Exploro la habitación con curiosidad hasta encontrar dos puertas más. La primera lleva a un armario enorme, vacío, como esperando una versión nueva de mí. La segunda conduce a un baño que me deja sin aliento: mármol, luz cálida, una ducha de vidrio, productos de belleza y perfumes que solo había visto en revistas.

Todo es demasiado. Demasiado para alguien como yo.

Aun así, agradecida y agotada, voy directo a la ducha.

El agua tibia me envuelve como un abrazo que no sabía que necesitaba. Siento cómo los músculos, tensos desde la mañana, se relajan por primera vez en todo el día. Cierro los ojos y dejo que el agua se lleve el cansancio, el miedo, el peso de las últimas horas.

Cuando termino, me envuelvo en la bata suave y me pongo las pantuflas blancas que encuentro a un lado de la cama. Es como estar dentro de la vida de otra persona.

Voy de regreso a la habitación, secándome el cabello con las manos…

Y justo en ese momento, la puerta lateral —la que conecta con el dormitorio principal— se abre.

Adrián entra sin anunciarse, como si esta fuera también su habitación. Lleva un pijama oscuro. La camiseta sin mangas deja al descubierto sus brazos tonificados, definidos, con músculos que se marcan incluso en reposo. Por primera vez me detengo a mirarlo bien: cabello negro, cejas marcadas, ojos azules intensos que parecen atravesarte, un cuerpo trabajado que huele a disciplina y control.

Es guapo.

Guapo de una manera peligrosa.

—Muévete —ordena con total naturalidad—. El niño tiene hambre.

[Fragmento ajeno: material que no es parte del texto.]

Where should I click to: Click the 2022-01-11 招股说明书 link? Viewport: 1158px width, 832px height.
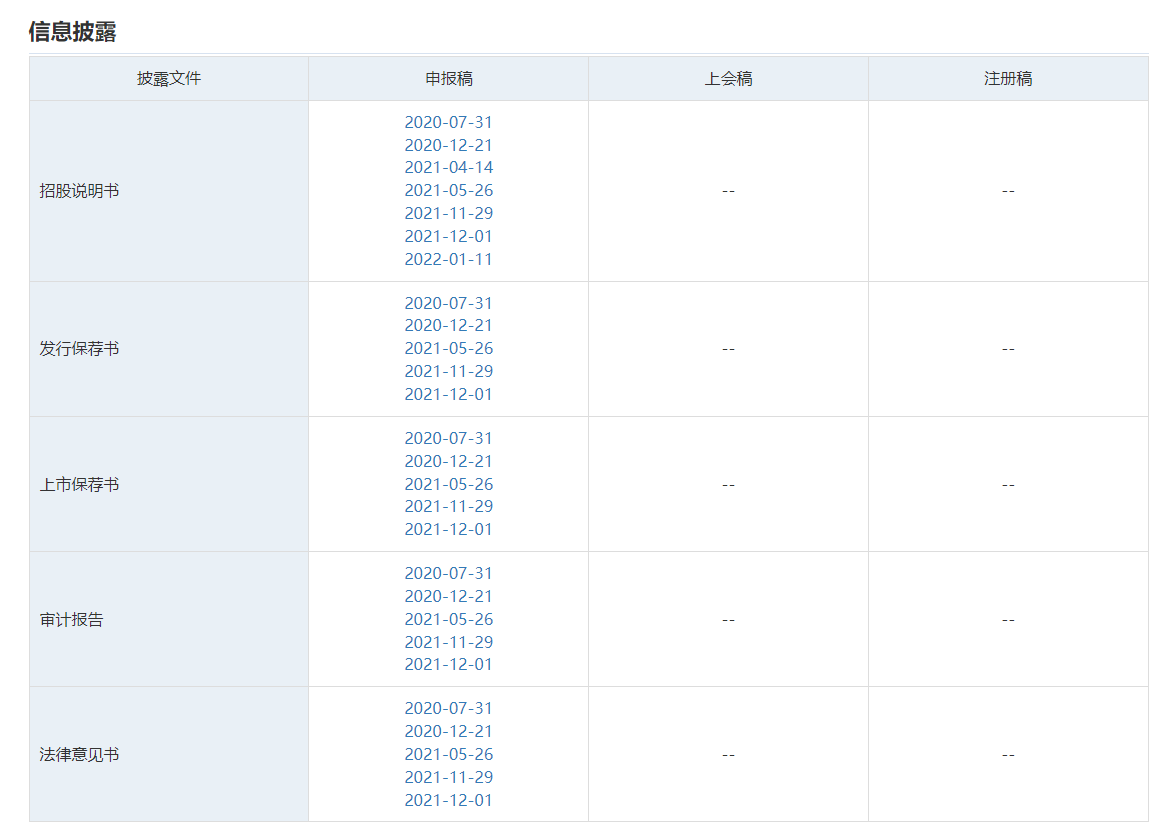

Aprieto la bata contra mi cuerpo, torpe por la sorpresa, y comienzo a buscar el pijama que Roger dejó listo.

—Voy en un minuto —respondo, tratando de parecer más segura de lo que estoy.

—Te quedan cincuenta segundos —replica, y se marcha sin esperar más.

Me muevo rápido. Me pongo el pijama, estrujo el cabello para sacar el exceso de agua y cruzo la puerta que conecta con su dormitorio. Entro con cuidado, como si pisara territorio sagrado donde no sé si siquiera está permitido respirar.

El niño llora desconsoladamente. Voy directo hacia él, lo levanto con delicadeza y preparo la mamadera tal como me enseñó Roger. Me siento en un sofá junto a la cuna y lo alimento con paciencia. Poco a poco su llanto se transforma en un quejido suave y luego desaparece.

Adrián está recostado en la cama, con el portátil sobre las piernas. Teclea con concentración, el ceño levemente fruncido. No me dirige la palabra. Ni una sola mirada de cortesía. Pero aun así se hace notar. Llena la habitación con su presencia. Con ese aire de control absoluto.

La habitación es tan amplia como la mía, pero más sobria: muebles oscuros, paredes en tonos fríos, decoración minimalista, líneas rectas. Es un lugar que encaja perfectamente con él: serio, rígido, ordenado.

Cuando el bebé termina de comer y se duerme nuevamente, lo acomodo en la cuna con cuidado. Salgo sin hacer ruido, cierro la puerta con suavidad y camino hacia mi habitación conteniendo la respiración, como si un sonido demasiado fuerte pudiera romper la calma de la casa entera.

Al fin entro a mi cuarto y cierro la puerta.

Solo entonces me permito respirar de verdad.

Es mi primer día.

Mi primera noche.

Y sé que este lugar será todo menos sencillo.

Pero, por primera vez en mucho tiempo… siento que, aunque me asusta, estoy exactamente donde debo estar.